(Stored data)
┄┄┄┄┄┄

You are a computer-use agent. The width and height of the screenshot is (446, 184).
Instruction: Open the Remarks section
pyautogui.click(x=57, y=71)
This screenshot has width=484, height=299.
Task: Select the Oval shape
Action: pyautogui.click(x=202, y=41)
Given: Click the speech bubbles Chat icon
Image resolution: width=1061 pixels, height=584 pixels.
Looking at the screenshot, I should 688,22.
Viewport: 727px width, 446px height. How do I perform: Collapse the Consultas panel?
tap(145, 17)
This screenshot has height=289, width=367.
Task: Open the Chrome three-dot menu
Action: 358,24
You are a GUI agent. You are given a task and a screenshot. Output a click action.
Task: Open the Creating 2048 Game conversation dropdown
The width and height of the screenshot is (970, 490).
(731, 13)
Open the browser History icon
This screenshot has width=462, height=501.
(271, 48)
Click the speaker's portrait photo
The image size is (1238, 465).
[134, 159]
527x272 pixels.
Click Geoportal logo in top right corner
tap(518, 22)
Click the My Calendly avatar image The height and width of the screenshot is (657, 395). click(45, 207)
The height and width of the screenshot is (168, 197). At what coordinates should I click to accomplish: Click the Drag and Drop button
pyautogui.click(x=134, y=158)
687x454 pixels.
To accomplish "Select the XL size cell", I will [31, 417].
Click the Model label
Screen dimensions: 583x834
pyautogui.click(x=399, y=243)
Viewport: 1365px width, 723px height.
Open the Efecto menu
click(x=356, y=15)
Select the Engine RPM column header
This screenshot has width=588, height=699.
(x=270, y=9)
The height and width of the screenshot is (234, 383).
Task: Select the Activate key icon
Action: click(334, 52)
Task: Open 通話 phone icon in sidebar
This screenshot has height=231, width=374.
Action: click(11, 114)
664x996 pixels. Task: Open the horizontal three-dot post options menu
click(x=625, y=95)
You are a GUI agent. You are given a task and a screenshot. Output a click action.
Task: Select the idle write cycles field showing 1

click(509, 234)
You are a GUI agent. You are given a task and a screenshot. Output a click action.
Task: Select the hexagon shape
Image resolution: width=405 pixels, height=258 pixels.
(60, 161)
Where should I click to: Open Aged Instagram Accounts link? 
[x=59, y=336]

┄┄┄┄┄┄

Write the records out once more, exactly as shown.

You are a computer-use agent. The width and height of the screenshot is (446, 184).
Instruction: Open the Remarks section
pyautogui.click(x=57, y=71)
This screenshot has width=484, height=299.
Task: Select the Oval shape
Action: pyautogui.click(x=202, y=41)
Given: Click the speech bubbles Chat icon
Image resolution: width=1061 pixels, height=584 pixels.
Looking at the screenshot, I should 688,22.
Viewport: 727px width, 446px height. How do I perform: Collapse the Consultas panel?
tap(145, 17)
This screenshot has height=289, width=367.
Task: Open the Chrome three-dot menu
Action: 358,24
You are a GUI agent. You are given a task and a screenshot. Output a click action.
Task: Open the Creating 2048 Game conversation dropdown
The width and height of the screenshot is (970, 490).
(731, 13)
Open the browser History icon
This screenshot has width=462, height=501.
(271, 48)
Click the speaker's portrait photo
The image size is (1238, 465).
[134, 159]
527x272 pixels.
Click Geoportal logo in top right corner
tap(518, 22)
Click the My Calendly avatar image The height and width of the screenshot is (657, 395). click(45, 207)
The height and width of the screenshot is (168, 197). At what coordinates should I click to accomplish: Click the Drag and Drop button
pyautogui.click(x=134, y=158)
687x454 pixels.
To accomplish "Select the XL size cell", I will [31, 417].
Click the Model label
Screen dimensions: 583x834
pyautogui.click(x=399, y=243)
Viewport: 1365px width, 723px height.
Open the Efecto menu
click(x=356, y=15)
Select the Engine RPM column header
This screenshot has width=588, height=699.
(x=270, y=9)
The height and width of the screenshot is (234, 383).
Task: Select the Activate key icon
Action: click(334, 52)
Task: Open 通話 phone icon in sidebar
This screenshot has height=231, width=374.
Action: click(11, 114)
664x996 pixels. Task: Open the horizontal three-dot post options menu
click(x=625, y=95)
You are a GUI agent. You are given a task and a screenshot. Output a click action.
Task: Select the idle write cycles field showing 1

click(509, 234)
You are a GUI agent. You are given a task and a screenshot. Output a click action.
Task: Select the hexagon shape
Image resolution: width=405 pixels, height=258 pixels.
(60, 161)
Where should I click to: Open Aged Instagram Accounts link? 
[x=59, y=336]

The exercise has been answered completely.